### Problem requirements
Reproduce the passage from the tax-prep post below verbatim, starting at the words "I’m still grogging" and stopping after "to the pros.".

### Excerpted text
┌──

I’m still grogging through a hyper-invasive head cold. ‘Snot easy to
read and write through the sinus pressure, drainage and trips to the kettle for
another hot tea. I’ve gotten on with reading Robert Connors, Hayden White
and a couple of chapters from Barabasi’s Linked for tomorrow in addition
to a project overview for comp history and a trip to the tax prep office to sign
the proper filing forms. This was only the second time I’ve sought an
accountant’s assistance with taxes; with the move, bi-state filing, and limited
opportunities for sorting through tax forms, we turned over to the pros.
And today when we were at their office nodding our heads to the double-check of
name-spellings and socials, the friendly accountant showed us an itemization
asking nearly twice what they’d initially quoted. I’m too ashamed to share
the number; I’ll just say that I’m ordering the software next year and doing it
myself again. The $70 worksheet pushed me off the edge (of chair, cliff,
reason). In the late
age of computer-spun accounting, no single worksheet prep should cost seventy
So we signed all the forms and came back home. I was too head-coldy to give
the guy hell for puffing up the tax prep bill.

└──

### Entries provided

┌──

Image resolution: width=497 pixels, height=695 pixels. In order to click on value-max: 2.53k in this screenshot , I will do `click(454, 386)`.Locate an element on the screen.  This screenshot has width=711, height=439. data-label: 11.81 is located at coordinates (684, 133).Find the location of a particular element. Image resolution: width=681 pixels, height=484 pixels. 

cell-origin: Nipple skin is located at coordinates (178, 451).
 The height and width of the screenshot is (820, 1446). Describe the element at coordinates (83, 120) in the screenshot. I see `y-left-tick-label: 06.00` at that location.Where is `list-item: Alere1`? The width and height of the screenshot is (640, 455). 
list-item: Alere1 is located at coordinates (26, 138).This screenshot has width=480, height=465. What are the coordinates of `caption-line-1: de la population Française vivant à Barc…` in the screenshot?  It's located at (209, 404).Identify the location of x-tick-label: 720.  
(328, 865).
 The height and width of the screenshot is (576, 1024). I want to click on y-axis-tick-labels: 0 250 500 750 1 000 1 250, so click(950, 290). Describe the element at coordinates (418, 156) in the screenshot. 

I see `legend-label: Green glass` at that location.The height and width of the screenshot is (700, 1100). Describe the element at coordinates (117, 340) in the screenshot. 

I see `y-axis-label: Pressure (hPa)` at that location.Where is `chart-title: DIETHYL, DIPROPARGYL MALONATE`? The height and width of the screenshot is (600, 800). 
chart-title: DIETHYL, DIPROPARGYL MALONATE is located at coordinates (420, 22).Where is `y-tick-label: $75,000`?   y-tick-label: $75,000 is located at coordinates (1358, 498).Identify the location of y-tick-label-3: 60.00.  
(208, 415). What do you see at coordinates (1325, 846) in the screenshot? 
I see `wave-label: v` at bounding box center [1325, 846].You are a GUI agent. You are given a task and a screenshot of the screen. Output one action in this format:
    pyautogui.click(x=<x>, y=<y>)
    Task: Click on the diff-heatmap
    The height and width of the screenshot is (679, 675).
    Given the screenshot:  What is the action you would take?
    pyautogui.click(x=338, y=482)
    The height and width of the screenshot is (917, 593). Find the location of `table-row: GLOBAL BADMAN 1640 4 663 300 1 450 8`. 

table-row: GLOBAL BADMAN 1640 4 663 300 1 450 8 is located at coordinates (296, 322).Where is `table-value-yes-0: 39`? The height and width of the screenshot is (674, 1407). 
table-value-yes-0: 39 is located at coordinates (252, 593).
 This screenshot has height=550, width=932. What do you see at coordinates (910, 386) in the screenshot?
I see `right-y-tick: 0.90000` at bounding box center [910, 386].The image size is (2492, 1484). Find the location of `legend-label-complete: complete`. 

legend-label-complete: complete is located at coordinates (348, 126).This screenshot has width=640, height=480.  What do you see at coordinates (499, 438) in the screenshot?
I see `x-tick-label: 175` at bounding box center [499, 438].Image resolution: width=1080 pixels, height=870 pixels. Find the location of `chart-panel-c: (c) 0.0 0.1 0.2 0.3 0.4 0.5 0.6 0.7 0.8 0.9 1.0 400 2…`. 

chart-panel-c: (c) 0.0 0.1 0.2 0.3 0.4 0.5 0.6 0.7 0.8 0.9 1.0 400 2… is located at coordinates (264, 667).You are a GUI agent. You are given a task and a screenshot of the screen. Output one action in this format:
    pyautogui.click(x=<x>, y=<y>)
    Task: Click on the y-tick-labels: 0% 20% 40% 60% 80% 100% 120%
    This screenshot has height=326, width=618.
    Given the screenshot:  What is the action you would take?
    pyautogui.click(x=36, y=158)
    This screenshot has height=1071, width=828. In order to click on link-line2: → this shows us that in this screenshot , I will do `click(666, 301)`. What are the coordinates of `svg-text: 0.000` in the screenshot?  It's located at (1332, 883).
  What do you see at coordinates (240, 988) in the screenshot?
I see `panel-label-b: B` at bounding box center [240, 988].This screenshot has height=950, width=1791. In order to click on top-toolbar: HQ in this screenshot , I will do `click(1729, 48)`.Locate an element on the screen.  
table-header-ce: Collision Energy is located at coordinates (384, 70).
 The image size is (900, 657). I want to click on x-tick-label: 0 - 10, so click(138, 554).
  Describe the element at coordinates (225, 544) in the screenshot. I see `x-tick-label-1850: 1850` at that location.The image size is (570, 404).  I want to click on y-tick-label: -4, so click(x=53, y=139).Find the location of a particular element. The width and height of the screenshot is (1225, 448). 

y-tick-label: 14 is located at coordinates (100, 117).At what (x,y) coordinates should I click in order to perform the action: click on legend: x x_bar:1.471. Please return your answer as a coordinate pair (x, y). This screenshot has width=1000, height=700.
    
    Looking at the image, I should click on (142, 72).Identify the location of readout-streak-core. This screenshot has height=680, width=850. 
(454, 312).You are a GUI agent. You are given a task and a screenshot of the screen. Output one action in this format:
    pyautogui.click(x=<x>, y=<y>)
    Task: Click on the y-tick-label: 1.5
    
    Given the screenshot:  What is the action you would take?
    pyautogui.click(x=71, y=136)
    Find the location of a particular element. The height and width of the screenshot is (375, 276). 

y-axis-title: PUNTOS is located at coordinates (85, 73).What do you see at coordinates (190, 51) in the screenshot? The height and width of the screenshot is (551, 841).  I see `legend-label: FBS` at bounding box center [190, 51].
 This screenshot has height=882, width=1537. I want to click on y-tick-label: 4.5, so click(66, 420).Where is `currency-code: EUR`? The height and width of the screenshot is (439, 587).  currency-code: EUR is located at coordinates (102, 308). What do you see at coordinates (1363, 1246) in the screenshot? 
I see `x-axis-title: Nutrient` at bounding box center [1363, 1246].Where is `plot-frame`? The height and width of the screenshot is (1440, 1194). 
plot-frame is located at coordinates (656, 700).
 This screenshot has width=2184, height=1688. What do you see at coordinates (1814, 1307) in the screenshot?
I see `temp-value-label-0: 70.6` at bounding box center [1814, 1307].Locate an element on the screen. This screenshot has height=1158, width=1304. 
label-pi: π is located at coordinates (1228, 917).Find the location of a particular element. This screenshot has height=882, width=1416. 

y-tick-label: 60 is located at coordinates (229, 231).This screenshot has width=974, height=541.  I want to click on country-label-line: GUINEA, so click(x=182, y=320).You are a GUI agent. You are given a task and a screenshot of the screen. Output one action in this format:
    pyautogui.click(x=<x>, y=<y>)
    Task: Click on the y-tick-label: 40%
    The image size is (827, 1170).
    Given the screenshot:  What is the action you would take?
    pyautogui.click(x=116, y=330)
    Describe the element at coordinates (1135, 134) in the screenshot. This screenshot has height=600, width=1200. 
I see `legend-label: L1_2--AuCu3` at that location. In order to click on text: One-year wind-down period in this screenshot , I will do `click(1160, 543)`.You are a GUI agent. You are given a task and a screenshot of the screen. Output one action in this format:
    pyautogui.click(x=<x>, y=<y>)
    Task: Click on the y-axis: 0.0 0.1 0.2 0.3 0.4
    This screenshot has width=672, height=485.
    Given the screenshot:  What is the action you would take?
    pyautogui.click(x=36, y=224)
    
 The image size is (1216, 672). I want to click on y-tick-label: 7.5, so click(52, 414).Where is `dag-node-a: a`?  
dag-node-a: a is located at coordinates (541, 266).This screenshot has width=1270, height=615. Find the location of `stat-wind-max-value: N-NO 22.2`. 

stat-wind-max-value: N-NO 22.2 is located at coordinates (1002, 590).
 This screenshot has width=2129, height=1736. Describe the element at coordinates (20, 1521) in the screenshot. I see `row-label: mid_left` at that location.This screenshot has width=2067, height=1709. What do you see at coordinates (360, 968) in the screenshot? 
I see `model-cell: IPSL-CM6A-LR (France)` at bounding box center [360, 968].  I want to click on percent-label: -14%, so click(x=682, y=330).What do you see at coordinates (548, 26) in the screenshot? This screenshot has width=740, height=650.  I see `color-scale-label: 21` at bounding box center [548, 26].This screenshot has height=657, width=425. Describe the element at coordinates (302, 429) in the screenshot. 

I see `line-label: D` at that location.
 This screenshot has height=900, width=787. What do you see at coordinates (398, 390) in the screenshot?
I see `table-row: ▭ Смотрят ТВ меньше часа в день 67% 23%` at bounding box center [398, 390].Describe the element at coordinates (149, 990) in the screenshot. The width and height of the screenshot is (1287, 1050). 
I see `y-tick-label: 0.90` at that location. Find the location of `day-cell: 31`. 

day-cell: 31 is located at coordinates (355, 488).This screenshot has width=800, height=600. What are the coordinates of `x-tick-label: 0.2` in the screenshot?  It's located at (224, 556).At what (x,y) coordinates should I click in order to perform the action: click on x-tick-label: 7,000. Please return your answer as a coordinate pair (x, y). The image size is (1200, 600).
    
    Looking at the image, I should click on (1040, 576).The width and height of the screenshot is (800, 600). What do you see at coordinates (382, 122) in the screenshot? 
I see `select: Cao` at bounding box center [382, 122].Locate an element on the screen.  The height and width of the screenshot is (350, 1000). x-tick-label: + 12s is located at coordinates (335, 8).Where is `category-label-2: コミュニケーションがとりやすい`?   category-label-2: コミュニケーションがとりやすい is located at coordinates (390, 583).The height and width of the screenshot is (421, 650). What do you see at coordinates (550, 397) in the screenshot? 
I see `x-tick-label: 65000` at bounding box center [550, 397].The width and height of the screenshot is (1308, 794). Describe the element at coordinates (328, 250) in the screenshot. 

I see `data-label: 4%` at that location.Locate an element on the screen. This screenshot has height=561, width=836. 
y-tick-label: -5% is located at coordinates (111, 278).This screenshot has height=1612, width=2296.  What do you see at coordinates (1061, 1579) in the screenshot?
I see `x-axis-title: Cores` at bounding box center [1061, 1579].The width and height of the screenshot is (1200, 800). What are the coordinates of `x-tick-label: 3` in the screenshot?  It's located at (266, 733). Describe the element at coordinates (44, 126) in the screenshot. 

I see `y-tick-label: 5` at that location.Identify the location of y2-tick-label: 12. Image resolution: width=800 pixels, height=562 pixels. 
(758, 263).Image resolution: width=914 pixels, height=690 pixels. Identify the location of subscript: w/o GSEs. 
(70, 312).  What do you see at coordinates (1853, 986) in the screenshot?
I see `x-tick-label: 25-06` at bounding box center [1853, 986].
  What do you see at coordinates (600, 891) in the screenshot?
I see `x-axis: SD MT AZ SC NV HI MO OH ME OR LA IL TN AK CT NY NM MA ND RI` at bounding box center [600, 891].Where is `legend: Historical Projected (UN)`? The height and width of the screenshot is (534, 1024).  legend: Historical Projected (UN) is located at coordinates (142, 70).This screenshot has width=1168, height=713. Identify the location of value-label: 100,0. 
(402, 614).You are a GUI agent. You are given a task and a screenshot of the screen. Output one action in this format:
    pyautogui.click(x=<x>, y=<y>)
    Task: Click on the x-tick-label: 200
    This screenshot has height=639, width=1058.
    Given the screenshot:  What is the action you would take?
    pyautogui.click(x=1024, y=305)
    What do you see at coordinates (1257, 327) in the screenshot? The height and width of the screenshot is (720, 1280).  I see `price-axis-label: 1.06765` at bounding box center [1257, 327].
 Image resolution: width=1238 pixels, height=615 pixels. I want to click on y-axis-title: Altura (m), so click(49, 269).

└──

### Solution below
I’m still grogging through a hyper-invasive head cold. ‘Snot easy to
read and write through the sinus pressure, drainage and trips to the kettle for
another hot tea. I’ve gotten on with reading Robert Connors, Hayden White
and a couple of chapters from Barabasi’s Linked for tomorrow in addition
to a project overview for comp history and a trip to the tax prep office to sign
the proper filing forms. This was only the second time I’ve sought an
accountant’s assistance with taxes; with the move, bi-state filing, and limited
opportunities for sorting through tax forms, we turned over to the pros.